The reason for the incident
Because our company held an algorithm programming competition, the algorithm questions in the picture below were randomly drawn. After thinking about it for a while, I remembered that there was one in the book (Algorithm Illustration). The algorithm is more consistent with the "knapsack problem" in dynamic programming.
The knapsack problem is an NP-complete problem of combinatorial optimization. The problem can be described as: given a set of items, each item has its own weight and price, within the limited total weight, how do we choose so that the total price of the items is the highest.

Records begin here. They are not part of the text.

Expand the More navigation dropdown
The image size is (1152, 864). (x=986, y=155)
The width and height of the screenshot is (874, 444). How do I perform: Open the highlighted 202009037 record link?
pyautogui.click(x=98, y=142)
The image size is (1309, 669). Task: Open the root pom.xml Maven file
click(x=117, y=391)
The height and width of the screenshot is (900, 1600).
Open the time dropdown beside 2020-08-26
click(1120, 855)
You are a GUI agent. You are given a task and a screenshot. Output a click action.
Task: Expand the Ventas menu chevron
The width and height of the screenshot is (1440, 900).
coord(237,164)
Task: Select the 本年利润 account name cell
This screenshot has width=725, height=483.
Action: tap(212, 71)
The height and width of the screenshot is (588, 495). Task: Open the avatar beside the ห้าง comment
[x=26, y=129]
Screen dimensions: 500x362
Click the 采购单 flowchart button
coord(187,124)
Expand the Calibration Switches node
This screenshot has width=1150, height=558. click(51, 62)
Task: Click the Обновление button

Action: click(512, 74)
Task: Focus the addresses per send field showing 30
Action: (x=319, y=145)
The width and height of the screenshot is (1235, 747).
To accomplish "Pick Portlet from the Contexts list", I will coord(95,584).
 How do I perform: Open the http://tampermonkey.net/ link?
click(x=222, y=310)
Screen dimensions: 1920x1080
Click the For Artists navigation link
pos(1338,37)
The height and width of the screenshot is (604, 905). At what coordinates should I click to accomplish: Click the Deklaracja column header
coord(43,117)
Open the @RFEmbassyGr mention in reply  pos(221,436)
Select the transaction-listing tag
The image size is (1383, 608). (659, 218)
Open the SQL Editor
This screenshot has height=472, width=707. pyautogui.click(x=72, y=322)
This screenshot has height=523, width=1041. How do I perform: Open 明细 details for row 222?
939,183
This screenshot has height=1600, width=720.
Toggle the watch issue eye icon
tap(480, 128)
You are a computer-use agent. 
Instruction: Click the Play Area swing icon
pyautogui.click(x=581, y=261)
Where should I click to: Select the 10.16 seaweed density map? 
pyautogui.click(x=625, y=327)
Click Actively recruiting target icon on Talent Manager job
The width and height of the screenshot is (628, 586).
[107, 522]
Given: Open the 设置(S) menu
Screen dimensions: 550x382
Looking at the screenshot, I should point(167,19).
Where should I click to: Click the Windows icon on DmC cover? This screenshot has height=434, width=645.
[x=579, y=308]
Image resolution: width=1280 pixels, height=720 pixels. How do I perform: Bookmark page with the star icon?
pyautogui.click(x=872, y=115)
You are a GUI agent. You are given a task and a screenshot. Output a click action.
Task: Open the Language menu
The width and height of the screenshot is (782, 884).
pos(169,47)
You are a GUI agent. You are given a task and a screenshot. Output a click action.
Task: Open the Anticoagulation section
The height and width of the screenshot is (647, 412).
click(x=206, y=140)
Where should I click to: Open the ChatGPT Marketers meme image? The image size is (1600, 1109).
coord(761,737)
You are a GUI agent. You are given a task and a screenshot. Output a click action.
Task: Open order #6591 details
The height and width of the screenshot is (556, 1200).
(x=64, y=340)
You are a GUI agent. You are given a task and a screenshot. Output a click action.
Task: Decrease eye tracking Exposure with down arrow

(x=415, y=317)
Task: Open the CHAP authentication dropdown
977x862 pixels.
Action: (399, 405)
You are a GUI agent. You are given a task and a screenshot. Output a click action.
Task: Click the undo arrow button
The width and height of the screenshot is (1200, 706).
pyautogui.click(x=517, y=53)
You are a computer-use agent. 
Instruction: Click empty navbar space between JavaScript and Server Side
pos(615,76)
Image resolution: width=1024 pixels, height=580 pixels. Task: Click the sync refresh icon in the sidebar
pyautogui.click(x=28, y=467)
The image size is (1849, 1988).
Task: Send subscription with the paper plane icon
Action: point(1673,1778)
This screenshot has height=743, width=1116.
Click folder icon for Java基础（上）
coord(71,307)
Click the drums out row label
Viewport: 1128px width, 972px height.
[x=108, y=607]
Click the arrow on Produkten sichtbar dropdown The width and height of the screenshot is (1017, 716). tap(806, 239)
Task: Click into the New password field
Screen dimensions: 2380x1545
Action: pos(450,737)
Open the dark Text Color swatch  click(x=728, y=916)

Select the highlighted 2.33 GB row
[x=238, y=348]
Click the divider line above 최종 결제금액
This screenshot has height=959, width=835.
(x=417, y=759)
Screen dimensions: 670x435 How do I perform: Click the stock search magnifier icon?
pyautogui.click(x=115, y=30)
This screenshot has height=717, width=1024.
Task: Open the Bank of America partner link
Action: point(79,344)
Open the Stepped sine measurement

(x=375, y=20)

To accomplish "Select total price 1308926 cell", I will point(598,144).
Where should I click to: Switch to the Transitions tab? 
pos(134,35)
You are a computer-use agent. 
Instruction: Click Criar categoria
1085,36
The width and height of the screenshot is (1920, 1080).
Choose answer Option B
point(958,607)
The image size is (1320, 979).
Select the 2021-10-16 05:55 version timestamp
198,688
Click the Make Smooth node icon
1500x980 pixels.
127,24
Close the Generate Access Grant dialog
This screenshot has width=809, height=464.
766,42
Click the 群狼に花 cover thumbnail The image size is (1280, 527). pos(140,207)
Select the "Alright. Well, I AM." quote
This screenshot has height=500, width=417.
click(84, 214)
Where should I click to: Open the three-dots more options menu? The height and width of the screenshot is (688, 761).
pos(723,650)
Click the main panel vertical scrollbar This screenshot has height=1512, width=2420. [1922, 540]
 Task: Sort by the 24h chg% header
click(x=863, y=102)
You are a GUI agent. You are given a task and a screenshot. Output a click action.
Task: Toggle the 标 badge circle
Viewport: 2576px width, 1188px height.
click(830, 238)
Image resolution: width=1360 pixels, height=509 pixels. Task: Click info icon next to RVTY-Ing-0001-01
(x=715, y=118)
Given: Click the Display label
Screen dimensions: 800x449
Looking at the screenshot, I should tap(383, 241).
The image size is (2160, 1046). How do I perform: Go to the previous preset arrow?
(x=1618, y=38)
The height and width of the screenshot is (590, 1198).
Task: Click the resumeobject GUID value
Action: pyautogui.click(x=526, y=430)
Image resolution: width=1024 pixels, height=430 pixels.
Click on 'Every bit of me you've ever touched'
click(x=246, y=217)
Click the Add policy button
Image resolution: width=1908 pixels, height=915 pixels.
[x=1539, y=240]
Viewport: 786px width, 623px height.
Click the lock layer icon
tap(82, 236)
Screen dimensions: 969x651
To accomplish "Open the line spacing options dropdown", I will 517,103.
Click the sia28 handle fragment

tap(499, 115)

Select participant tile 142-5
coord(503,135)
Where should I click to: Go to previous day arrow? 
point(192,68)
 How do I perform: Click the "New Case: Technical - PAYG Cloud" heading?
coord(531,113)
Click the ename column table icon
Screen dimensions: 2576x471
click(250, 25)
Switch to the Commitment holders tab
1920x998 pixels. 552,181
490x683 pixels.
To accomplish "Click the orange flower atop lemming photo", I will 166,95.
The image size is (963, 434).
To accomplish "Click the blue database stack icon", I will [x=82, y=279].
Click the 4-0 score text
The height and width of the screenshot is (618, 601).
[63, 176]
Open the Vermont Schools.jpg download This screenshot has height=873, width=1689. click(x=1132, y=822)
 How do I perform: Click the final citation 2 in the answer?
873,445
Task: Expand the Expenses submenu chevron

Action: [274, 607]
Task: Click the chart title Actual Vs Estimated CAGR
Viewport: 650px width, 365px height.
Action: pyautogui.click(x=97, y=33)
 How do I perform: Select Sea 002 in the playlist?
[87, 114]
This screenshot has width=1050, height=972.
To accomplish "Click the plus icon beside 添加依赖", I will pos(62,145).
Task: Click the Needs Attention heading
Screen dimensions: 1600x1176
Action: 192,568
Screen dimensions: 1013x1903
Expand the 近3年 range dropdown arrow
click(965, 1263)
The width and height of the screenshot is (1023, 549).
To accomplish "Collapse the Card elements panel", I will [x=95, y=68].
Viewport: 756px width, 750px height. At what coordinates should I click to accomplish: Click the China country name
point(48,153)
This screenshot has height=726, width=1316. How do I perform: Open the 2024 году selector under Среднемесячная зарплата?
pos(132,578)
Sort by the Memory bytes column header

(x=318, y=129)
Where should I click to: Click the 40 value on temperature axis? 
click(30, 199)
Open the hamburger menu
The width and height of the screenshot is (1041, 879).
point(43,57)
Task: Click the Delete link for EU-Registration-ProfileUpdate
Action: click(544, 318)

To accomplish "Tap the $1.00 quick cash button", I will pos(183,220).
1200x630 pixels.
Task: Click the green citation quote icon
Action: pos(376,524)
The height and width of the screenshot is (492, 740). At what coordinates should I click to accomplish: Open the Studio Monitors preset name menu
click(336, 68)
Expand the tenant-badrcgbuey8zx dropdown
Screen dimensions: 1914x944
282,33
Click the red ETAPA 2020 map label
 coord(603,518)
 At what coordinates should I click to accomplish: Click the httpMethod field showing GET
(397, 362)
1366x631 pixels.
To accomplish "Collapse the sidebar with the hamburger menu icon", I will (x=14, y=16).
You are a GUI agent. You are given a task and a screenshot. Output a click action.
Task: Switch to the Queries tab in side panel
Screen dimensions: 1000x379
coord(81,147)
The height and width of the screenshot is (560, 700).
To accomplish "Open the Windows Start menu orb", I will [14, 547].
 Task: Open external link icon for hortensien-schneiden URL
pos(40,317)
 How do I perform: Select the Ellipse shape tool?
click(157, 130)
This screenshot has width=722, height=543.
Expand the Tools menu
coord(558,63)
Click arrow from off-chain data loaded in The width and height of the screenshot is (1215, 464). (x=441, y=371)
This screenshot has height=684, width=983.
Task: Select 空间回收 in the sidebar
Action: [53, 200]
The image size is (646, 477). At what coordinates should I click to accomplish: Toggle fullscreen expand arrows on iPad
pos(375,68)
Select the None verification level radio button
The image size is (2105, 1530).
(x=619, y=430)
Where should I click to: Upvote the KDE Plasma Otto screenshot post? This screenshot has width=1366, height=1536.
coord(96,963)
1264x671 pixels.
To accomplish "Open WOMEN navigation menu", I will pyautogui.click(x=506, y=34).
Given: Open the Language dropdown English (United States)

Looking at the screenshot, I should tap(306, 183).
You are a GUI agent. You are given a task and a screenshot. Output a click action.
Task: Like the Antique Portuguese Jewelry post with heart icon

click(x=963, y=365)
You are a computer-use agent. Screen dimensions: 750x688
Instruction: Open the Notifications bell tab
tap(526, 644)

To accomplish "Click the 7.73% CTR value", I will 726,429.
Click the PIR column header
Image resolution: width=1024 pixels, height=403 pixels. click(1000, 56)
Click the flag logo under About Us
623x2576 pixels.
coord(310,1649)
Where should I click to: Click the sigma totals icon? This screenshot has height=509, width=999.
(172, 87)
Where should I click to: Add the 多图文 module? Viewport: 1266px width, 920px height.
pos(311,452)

How to choose the most appropriate items to place in a given backpack is consistent with our question, so this time we use the "0-1 backpack problem" and use our question this time to substitute it. "Total number of people" is equivalent to "backpack", "item" is equivalent to "work order type", and the weight of the item is the number of people required.
Supplement:
There are three extension problems of the solution to the knapsack problem: unbounded knapsack problem, 0-1 knapsack problem, and quadratic knapsack problem (without detailed extension, just We use)
The algorithm topic is as follows
The problem dealt with by dynamic programming is a multi-stage decision-making problem, generally starting from the initial The state starts and reaches the end state through the selection of decisions in the intermediate stages. These decisions form a decision sequence and determine an activity route to complete the entire process (usually the optimal activity route). The design of dynamic programming has a certain pattern, which generally involves the following steps.
Initial state→│Decision 1│→│Decision 2│→...→│Decisionn│→End state
Dynamic programming problem-solving formula:
f(n,m)=max{f(n-1,m),f(n-1,m-w[n])+P(n,m)}● Horizontal m (total number of people), vertical n (type of work order made by 4 vehicles)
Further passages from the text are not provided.